Richmond is a place people who live in London quietly envy — a bend of the Thames, a royal park full of deer, the grand houses on the hill, an embarrassment of good pubs, and the sort of independent shops that other high streets have long since lost. What it hasn't always had, in proportion to the scenery, are the restaurants and openings to match. That is beginning to change.
Edit No.22 is a portrait of the neighbourhood as it looks now. It begins with Tower House, the modern Mediterranean restaurant that opened in November 2025 in the restored 19th-century clocktower on Richmond Bridge, from the team behind Notting Hill's Gold. It's the arrival — the sign of a Richmond that is quietly raising its game — and the natural place to start.

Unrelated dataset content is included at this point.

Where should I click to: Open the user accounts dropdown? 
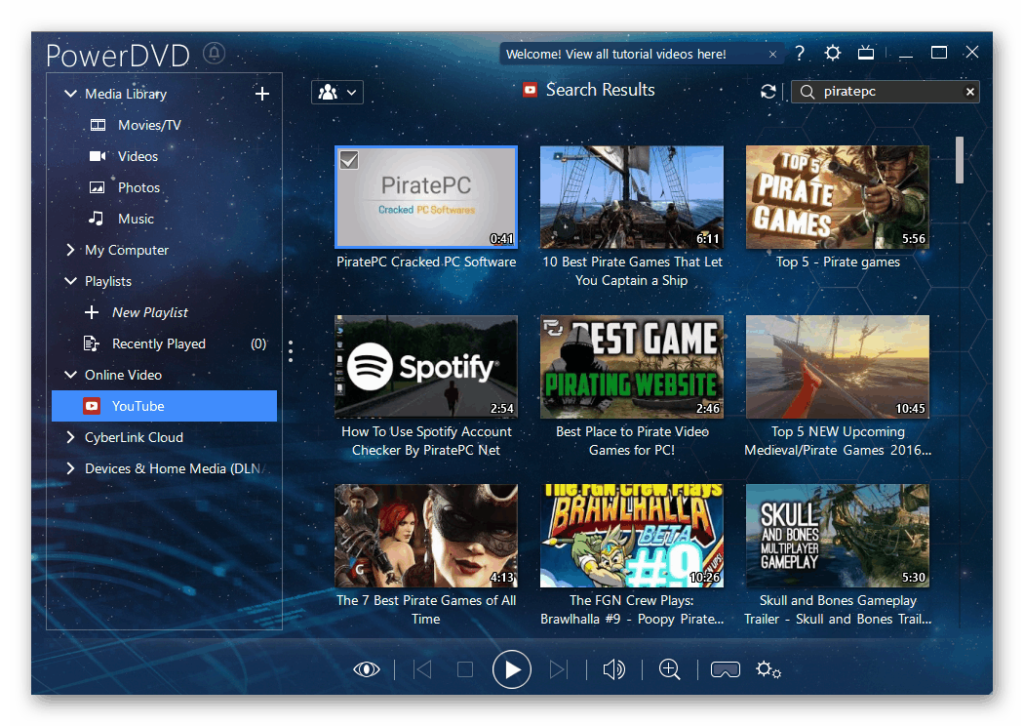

It continues with Bingham Riverhouse, the 15-room Georgian boutique hotel on Petersham Road where the Bingham sisters wrote poetry to Oscar Wilde's circle and where the restaurant, riverside terrace and eco-wellness studio now make it feel more like a home than a hotel. Then The Poppy Factory, tucked further along the same stretch of road, where veterans have made the nation's Remembrance wreaths by hand for a hundred years — a quietly moving heritage visit that most Londoners walk past without knowing exists. Danieli, the family-run gelateria on the ancient Brewers Lane, whose spoonably-thick hot chocolate went viral and whose gelato is, quietly, some of the best in London. And Via Romana, the tiny Roman sandwich shop halfway down Paved Court — Richmond's "Ted Lasso alleyway" — making the sort of Italian sandwich you eat on the Green or by the river.
Taken together, they are the small institutions and new arrivals that make Richmond feel less like a suburb of London and more like a town in its own right.